As a proof of concept, I used a content sourcing process for last week’s Blumira Briefings, a weekly IT security program released on YouTube every Friday. I typically source stories and share them with the team to make a final selection for each week’s edition. Instead of following my usual workflow, I wanted to see if Hermes could handle the sourcing - freeing time to work on some production improvements on the to-do list.
The workflow looked something like this:
- Agent A wakes up via cron and reviews FreshRSS feeds or searches the web.
- The top five stories matching predefined criteria are selected and posted as Kanban tasks.
- Agent B wakes up, reviews each story, summarizes it, and adds audience-specific analysis.
- A report is generated and delivered via email or another channel while source URLs are archived in Grist for future reference.
The report was shared instead of my usual sourcing document and production moved ahead as usual - including stories I would have manually selected - with the bonus of extra time for some polish.

This isn’t the most impressive demonstration of Hermes, or any AI agent, but that’s the point. The agent didn’t do anything flashy, it just did something I’d normally do - freeing my time to handle something only I can do. The value is creating repeatable systems that reliably move information from one stage of a process to another, keeping progress moving forward while you dive into items that really need your skillset, interests, and passions.
That’s a far cry from “How I make $9,800 an hour with AI agents and this webinar. Sign up today!” and I’m digging it.
What Comes Next
The most useful outcome from the past month hasn’t been automation, it’s been time. Building workflows that handle content sourcing, analysis, routing, and organization gives me more time to think about the information instead of simply collecting it. My efforts are result in returns that give me more time for creative work, strategy, and the ability to spend more time on outcomes than the processes that get me to them.
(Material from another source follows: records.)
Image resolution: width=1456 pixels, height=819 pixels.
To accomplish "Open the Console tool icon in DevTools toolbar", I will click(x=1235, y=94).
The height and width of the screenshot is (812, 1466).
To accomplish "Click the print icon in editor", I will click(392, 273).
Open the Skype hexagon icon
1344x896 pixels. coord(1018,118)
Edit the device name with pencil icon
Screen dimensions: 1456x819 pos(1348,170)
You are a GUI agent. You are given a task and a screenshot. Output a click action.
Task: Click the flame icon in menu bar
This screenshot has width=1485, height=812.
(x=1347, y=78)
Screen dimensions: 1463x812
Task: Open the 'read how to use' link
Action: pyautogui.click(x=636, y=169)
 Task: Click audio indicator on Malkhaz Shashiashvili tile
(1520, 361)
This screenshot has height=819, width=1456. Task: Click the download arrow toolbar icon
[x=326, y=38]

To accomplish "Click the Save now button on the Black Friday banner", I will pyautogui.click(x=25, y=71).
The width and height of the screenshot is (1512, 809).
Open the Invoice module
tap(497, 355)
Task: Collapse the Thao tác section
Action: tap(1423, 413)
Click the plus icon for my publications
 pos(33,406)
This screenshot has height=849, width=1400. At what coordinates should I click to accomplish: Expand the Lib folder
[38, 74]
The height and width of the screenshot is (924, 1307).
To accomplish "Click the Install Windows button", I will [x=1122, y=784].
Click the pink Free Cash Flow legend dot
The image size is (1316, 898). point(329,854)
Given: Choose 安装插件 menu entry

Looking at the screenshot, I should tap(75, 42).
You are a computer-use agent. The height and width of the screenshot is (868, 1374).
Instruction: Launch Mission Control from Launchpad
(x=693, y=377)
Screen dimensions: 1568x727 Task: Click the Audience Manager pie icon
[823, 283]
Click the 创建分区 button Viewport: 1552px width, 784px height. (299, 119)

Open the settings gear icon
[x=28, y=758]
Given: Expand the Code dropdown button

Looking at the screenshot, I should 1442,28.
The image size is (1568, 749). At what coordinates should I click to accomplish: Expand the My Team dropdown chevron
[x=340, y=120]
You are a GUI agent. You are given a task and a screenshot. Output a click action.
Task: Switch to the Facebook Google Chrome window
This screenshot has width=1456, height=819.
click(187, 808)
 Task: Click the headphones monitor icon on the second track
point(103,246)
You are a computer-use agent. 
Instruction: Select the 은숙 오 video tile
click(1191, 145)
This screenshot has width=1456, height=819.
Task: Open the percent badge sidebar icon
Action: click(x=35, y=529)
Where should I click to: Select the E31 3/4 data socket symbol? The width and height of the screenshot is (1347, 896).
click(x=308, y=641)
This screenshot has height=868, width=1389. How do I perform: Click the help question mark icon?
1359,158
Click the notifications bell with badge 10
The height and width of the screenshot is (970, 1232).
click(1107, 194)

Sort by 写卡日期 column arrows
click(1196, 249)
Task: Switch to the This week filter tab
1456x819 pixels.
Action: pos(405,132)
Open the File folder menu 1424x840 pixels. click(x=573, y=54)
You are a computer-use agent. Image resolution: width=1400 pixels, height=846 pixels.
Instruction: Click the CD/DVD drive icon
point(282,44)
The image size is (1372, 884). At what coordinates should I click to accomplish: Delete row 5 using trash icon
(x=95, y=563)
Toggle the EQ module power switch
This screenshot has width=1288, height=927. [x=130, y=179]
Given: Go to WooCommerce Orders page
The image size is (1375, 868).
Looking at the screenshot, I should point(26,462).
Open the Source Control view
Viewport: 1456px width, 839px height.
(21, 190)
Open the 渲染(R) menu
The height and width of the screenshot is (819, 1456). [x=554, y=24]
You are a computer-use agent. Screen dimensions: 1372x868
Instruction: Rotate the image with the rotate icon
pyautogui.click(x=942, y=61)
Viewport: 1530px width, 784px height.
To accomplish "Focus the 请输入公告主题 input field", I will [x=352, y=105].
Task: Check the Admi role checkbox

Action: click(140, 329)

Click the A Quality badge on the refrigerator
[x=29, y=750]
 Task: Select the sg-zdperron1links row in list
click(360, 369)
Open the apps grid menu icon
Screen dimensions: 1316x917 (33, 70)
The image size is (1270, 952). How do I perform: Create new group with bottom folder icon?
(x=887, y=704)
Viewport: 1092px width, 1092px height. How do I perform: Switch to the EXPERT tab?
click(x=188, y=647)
At some point soon, probably during a maintenance weekend, I’ll be deploying a local Honcho instance on Chiron, my Minisforum N5 Pro. Beyond that? I’m not entirely sure. I’ll keep refining my collection of agents, continue experimenting with workflows, and probably use Hermes to revisit a few projects that have been sitting on the shelf for too long.
Four weeks in, and the biggest lesson I’ve learned from the experience is that AI agents are less about replacing work and more about helping me spend more time on the parts of the work I actually care about.